Supreme Court of California.Department Two
May 14, 1919
180 Cal. 368 (Cal. 1919)


L. A. No. 5922.

May 14, 1919.

APPEAL from an order of the Superior Court of Orange County admitting will to probate. Z.B. West, Judge. Affirmed.

The facts are stated in the opinion of the court.

C.D. Latourette, R.Y. Williams and A.W. Rutan for Appellants.

Steele Finley, E.J. Flemming, B.F. Woodard, Michael F. Shannon and E.L. Kolb for Respondent.

For the third time this case is here on appeal. The question heretofore presented and now again presented for review involves the correctness of an order of the lower court admitting the will of Gertrude C. Pusey to probate upon the petition of the respondent, S.H. Finley. The appellants are Henry F. Pusey, who contested the probate of the will, and C.S. Crookshank, who, as nominee of the said Henry F. Pusey, petitioned for letters of administration upon the estate of the deceased. These appellants now, as heretofore, contend that the will in question was revoked by the marriage of the testatrix to Henry F. Pusey. The respondents, on the other hand, contend that the testatrix never in fact became the wife of Pusey, because he had never been validly divorced from his former wife. In 1893, a decree of divorce in favor of Henry F. Pusey was entered by an Oregon court of competent jurisdiction, which recited that jurisdiction of the defendant had been obtained by publication of summons.
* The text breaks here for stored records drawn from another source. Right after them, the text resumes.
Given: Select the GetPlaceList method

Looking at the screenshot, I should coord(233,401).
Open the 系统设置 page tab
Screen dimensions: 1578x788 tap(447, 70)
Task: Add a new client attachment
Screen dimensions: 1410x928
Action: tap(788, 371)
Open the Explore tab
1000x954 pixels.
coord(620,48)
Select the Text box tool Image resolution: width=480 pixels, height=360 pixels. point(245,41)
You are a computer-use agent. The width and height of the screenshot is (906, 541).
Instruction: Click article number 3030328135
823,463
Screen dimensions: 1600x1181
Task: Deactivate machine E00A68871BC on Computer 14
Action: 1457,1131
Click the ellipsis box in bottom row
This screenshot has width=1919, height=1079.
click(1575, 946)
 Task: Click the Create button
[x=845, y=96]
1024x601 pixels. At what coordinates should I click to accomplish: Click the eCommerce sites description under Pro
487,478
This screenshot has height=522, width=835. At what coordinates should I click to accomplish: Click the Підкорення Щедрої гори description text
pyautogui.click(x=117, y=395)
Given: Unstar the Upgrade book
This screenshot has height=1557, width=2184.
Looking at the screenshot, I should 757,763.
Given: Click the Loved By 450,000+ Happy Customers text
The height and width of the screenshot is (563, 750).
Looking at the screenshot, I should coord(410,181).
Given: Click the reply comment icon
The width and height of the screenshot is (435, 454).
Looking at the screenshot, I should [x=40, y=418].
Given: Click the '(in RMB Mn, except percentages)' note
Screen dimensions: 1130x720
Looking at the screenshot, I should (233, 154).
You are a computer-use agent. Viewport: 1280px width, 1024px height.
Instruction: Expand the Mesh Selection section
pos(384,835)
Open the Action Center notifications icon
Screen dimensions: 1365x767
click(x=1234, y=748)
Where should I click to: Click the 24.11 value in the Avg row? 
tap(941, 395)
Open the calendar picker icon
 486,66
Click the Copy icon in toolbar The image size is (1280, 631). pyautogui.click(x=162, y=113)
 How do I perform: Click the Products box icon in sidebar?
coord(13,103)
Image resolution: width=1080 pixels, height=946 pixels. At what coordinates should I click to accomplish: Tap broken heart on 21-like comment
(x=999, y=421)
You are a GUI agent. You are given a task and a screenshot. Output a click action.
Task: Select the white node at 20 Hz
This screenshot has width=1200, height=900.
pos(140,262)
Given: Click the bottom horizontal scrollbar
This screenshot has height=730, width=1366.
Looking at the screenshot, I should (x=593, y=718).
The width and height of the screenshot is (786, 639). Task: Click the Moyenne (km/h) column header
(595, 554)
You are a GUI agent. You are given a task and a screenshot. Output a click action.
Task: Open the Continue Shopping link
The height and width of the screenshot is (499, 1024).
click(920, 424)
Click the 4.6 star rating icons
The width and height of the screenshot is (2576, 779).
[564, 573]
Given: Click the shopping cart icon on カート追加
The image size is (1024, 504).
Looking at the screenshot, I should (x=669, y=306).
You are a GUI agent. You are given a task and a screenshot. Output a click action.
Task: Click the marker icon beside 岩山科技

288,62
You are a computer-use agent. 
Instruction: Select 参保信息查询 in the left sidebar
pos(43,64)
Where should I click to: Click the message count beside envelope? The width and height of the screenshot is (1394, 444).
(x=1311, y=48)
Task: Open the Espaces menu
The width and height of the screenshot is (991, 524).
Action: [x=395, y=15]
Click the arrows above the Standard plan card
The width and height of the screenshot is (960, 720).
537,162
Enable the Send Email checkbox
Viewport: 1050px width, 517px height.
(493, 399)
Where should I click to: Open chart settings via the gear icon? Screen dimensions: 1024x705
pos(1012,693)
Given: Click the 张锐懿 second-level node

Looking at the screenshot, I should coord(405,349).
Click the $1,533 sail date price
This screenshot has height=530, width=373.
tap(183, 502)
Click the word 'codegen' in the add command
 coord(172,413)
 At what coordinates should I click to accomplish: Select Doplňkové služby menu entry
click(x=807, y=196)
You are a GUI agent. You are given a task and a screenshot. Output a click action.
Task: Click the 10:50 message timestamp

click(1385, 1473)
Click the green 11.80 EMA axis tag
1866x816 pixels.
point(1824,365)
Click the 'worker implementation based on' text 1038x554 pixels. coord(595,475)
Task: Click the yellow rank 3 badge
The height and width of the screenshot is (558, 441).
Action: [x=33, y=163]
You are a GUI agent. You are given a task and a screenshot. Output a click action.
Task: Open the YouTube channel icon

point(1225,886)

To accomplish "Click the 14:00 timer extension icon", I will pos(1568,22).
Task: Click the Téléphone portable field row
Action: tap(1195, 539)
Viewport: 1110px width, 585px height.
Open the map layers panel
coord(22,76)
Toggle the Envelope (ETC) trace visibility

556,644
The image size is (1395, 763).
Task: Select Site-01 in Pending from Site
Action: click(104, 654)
The respondents assert, however, that the decree of divorce was void for want of jurisdiction over the defendant, because there was no sufficient affidavit for the publication of summons. The said decree was admitted in evidence. It contains, among other things, a recital that service of summons by publication had been ordered "upon due and proper affidavits. . . ." However, only one affidavit to support the order for publication of summons appeared in the record of the divorce action. This affidavit was decreed by the trial court to be insufficient as a basis for the order of publication of summons, because it contained no averment or attempted averment that due diligence had been employed to ascertain the residence of the defendant in the divorce action or that such residence could not have been ascertained, by the exercise of due diligence.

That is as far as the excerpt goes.